Wat is fabriekslandbouw?
Fabriekslandbouw, of industriële landbouw, is een methode voor voedsel- en vezelproductie die dieren en het milieu exploiteert. Kortom, de massaproductie van gewassen en vee is bedoeld om consumenten tegen lagere kosten voedsel te bieden. Fabriekslandbouw is een zeer controversieel onderwerp tussen voorstanders van dierenrechten, milieuactivisten, boeren en bedrijven. De effecten van de bio-industrie, zowel positief als negatief, gelden voor iedereen.
In de afgelopen eeuw heeft de technologische vooruitgang de industriële landbouw op grote schaal laten ontwikkelen. De bio-industrie is sterk afhankelijk van het gebruik van pesticiden, antibiotica, vitamines en meststoffen. Dit maakt het mogelijk om meer gewassen en dieren te produceren door de natuurlijke omstandigheden te omzeilen die ze normaal gesproken nodig zouden hebben om te overleven en te gedijen. Het gebruik van kunstmest maakt het bijvoorbeeld mogelijk om veel gewassen te verbouwen in wat anders onproductief land zou zijn.

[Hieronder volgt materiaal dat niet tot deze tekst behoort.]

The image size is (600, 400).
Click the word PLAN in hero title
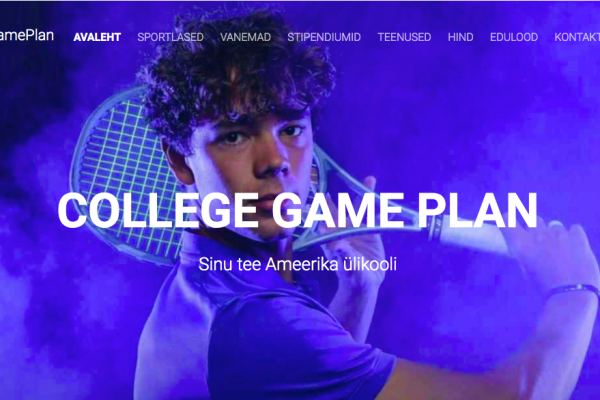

Evenzo maakt het gebruik van antibiotica en vitamines het mogelijk dat veel dieren worden opgesloten in een kleiner gebied waar normaal ziekte ongebreideld zou lopen.

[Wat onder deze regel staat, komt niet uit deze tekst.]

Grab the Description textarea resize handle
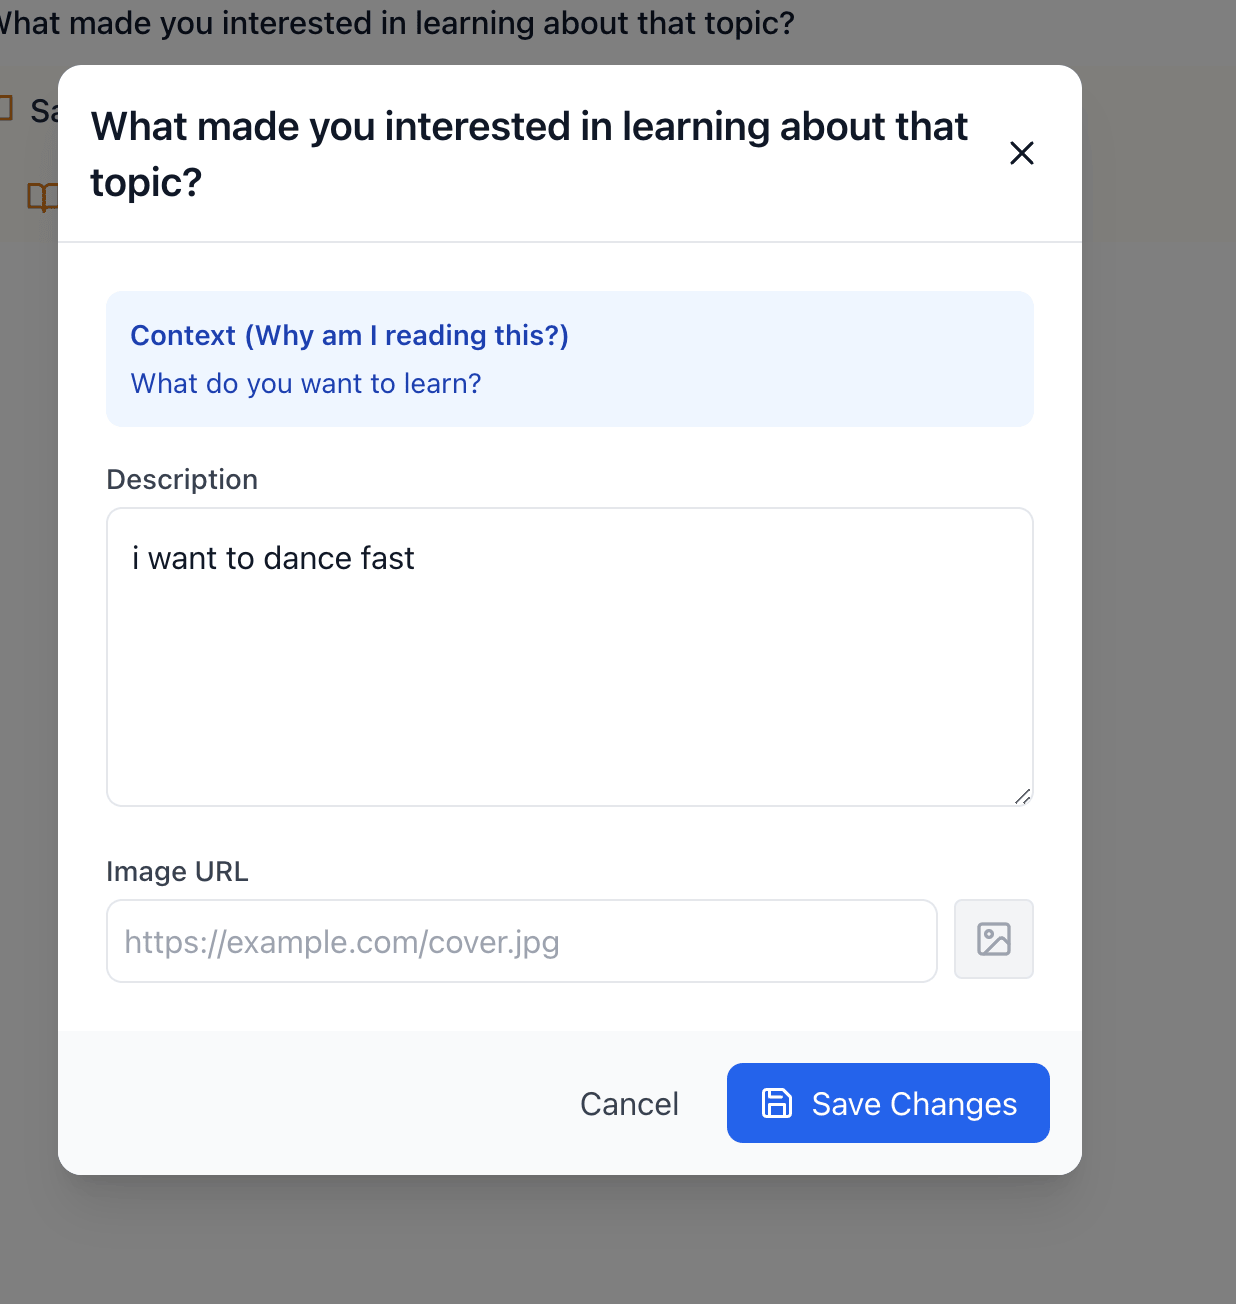 tap(1022, 796)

Door deze voorwaarden weg te nemen, worden de productietijd en -kosten verlaagd, wat zich vertaalt in lagere prijzen in de schappen van supermarkten. Voorstanders van de bio-industrie beweren dat deze industrie uitstekend is voor de economie, meer banen creëert, door voedsel overgedragen ziekten beperkt en minder milieueffecten heeft, aangezien de productie groter is en het landgebruik lager is.
Tegenstanders van de bio-industrie geloven dat het een wreed en onmenselijk leven is voor vee. Dieren zijn overvol, hebben geen ruimte om te bewegen en worden op gruwelijke manieren misbruikt. Om bijvoorbeeld te voorkomen dat kippen zichzelf of anderen pikken in extreem overbevolkte omstandigheden, worden de snavels van kuikens slechts enkele uren na het uitkomen afgebrand. Dit is slechts het topje van de ijsberg als het gaat om de pijn en het lijden dat alle soorten vee, inclusief vee, varkens, konijnen en schapen, moeten ondergaan als slachtoffers van de bio-industrie.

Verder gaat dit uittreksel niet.